57 victims of human trafficking get to go home

By Drum Digital
15 December 2016

57 victims of human trafficking will all return home to Malawi by the end of the week.

There is some Christmas cheer for 30 minors, aged between 11 and 17, as they were sent back home to Malawi on Wednesday. The minors, who were victims of human trafficking, will be followed by 27 adults (aged between 18 and 28) who had endured the same fate, by the end of this week.

According to the Hawks, the children flew from O.R Tambo Airport early on Wednesday morning, while the adults were handed over to the Department of Home Affairs two days ago for deportation.

In June 2016, police stationed at Boitekong in the North West province were conducting their routine patrol when they stopped a speeding truck.

The officers found 57 victims of human trafficking cramped in the back of the windowless truck.

According to Captain Tlangelani Rikhotso, a thorough investigation followed and interviews were conducted with the victims who had alleged stopped the driver while stranded at a certain place for four days without transport on their way to South Africa.

In a statement, the Hawks said the matter was investigated thoroughly, and they traced the relatives of the victims based in South Africa and took their statements.

Three Malawian nationals were arrested for Trafficking in Persons which include:  the driver, Jabu Sailesi (48), and two other adult occupants, Mussa Kaswili (31) and Uka Wasili (30). The victims were taken to safe houses and the Malawian Embassy was contacted to assist.

The National Prosecution Authority, the Malawian Consulate, Interpol, the Department of Social Department, the Department of Home Affairs (Immigration), International Organisation for Migration), the Department of Health, the Department of Justice and Bosasa Youth Care Centre partnered together to make sure the repatriation process was successful.

The charges of Trafficking in Persons were dropped and the three accused were charged with Smuggling of Persons under the Immigration Act.

Sailesi and Wasili were newly-charged under the Immigration Act, while Kaswili was not charged because he had a valid passport.

According to the International Labour Organisation, human trafficking is estimated to be a R1, 9 billion industry globally. However, the victims never see a cent of this as they are exploited.

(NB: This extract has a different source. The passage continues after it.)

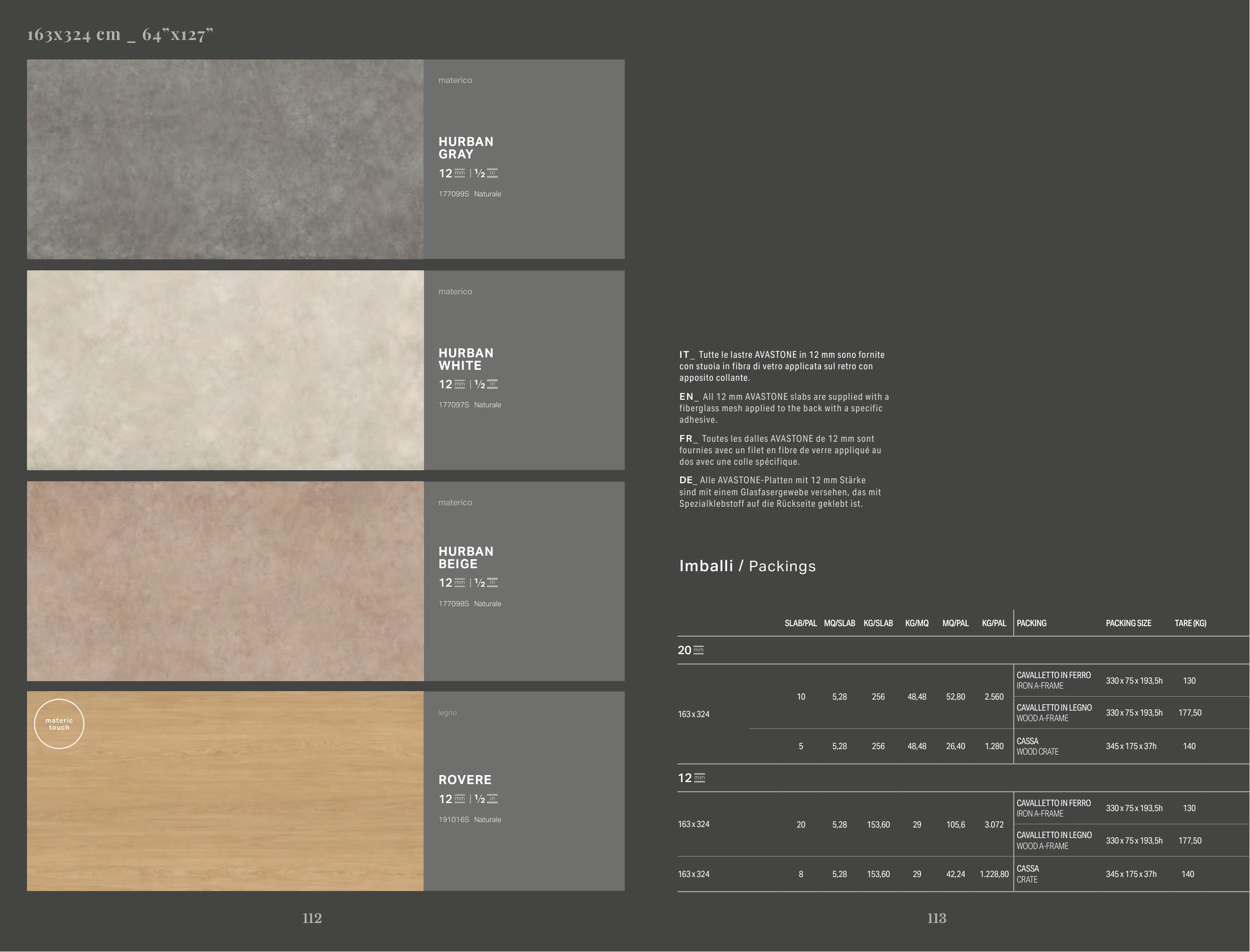Click the HURBAN GRAY product title

point(466,148)
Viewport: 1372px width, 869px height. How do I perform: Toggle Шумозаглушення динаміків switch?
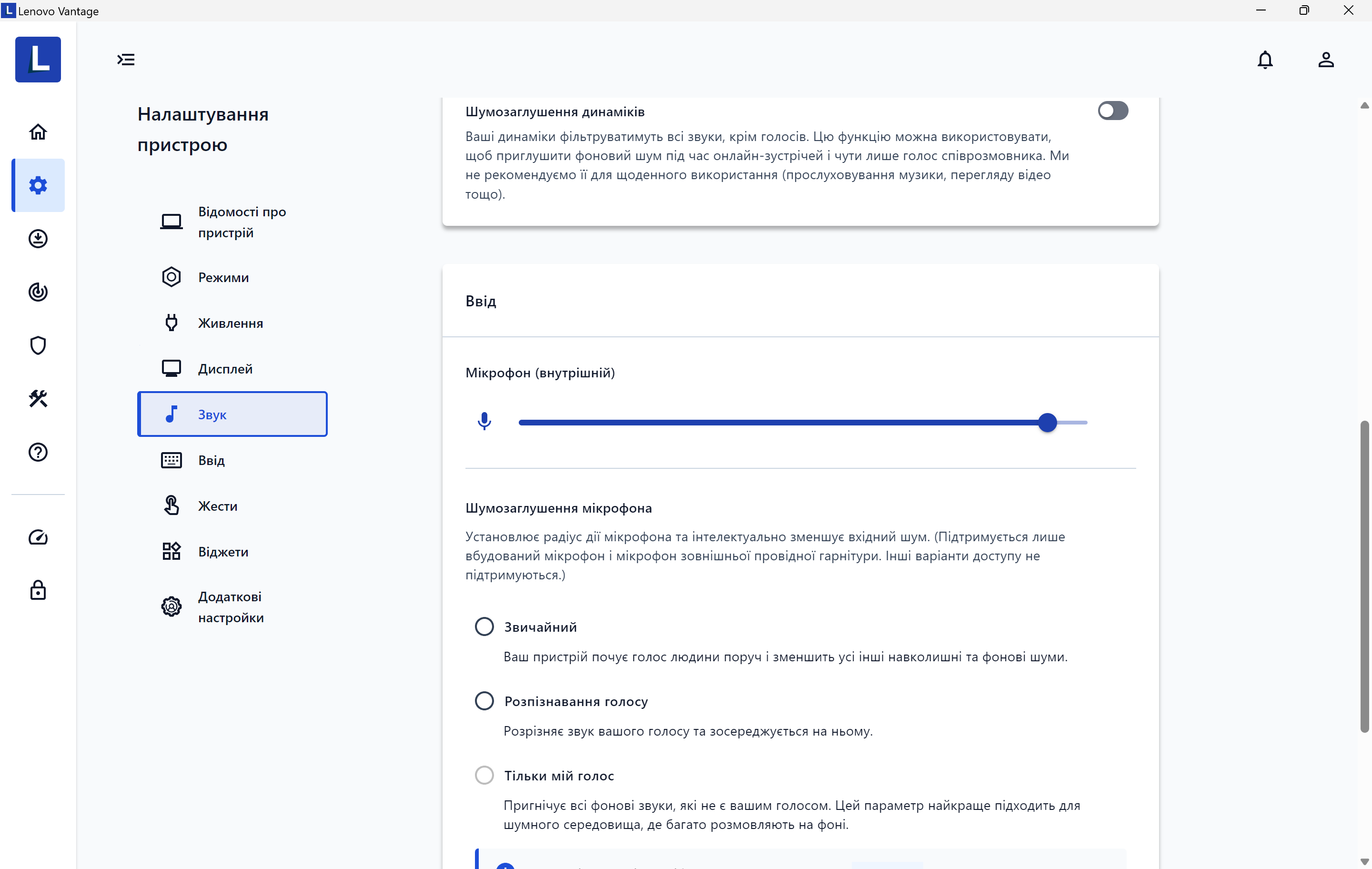(x=1113, y=111)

Victims are trafficked for the use of prostitution; begging and manual labour and traffickers could be anyone, even people you trust, such as family members and friends.

Dr Monique Emser, member of the KwaZulu-Natal Human Trafficking, Prostitution, Pornography and Brothels Task Team, tells DRUM it is not easy for victims to escape their traffickers and South African citizens are partly to blame for trafficking in Mzansi.

“We are the ones who are feeding the market and creating the demand,” she says. “We always demand cheap products and services.”